Laufman enrolled in the program hoping to reduce air leakage from the windows in his North Lancaster property. Based on COAD's energy audit, Laufman added a foot of attic insulation and replaced seven windows in the unit. The total investment of about $2,000 was softened by the $500 Green House Project rebate.
Laufman said he appreciates that his environmental mindfulness is being met with some relief on the bottom line.
"I am concerned about these issues. But in business you have to make a profit," he explained, adding that he plans to continue registering units one by one until the program ends.
Green House Project renovations were a selling point to second-year medical student David Zaghlool.
"I look at rent and average cost of electricity and heat," Zaghool said. "Those are the first two things I look at when I look for an apartment," he said.
According to Green House Project Coordinator Molly Shea, lowering tenant utility bills is one of the primary benefits of the project.
"Students are definitely concerned about utility costs. The students I've talked to as part of the Green House Project have been excited to learn about things they can do to reduce these costs," said Shea, who frequently makes recommendations for further improvements during a personal consultation included in the project.
For second-year medical student Nora Burns, the cost savings are equaled by the environmental peace of mind.
Burns' one-bedroom cottage on Columbia Avenue was recently outfitted with dense pack cellulose insulation as a result of landlord Michael Keys' participation in the Green House Project. Burns said she couldn't be more pleased.
"It's saving money and it makes you feel good to know that you're using your energy efficiently."

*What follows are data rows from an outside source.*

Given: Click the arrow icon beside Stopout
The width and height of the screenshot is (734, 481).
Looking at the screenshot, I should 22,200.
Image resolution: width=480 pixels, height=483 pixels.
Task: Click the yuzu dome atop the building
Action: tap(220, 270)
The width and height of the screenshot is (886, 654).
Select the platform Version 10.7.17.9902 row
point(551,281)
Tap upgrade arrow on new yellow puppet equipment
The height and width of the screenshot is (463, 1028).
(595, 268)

The Green House Project serves a number of related goals, which include offsetting Ohio University's carbon footprint as mandated by the Presidents Climate Commitment; reducing Athens' greenhouse gas emissions as directed by the Cool Cities Initiative; and heightening awareness among Ohio University students and their landlords of the relationship between energy use, utility costs and climate change.
The project was made possible through a $50,000 grant from the Sugar Bush Foundation, a supporting organization of The Ohio University Foundation that seeks to foster sustainable development in Appalachian Ohio. Funds are expected to enable at least 40 units to undergo audits and receive rebates for improvements. The project will be accepting a second round of applications after all currently enrolled units have received reimbursements.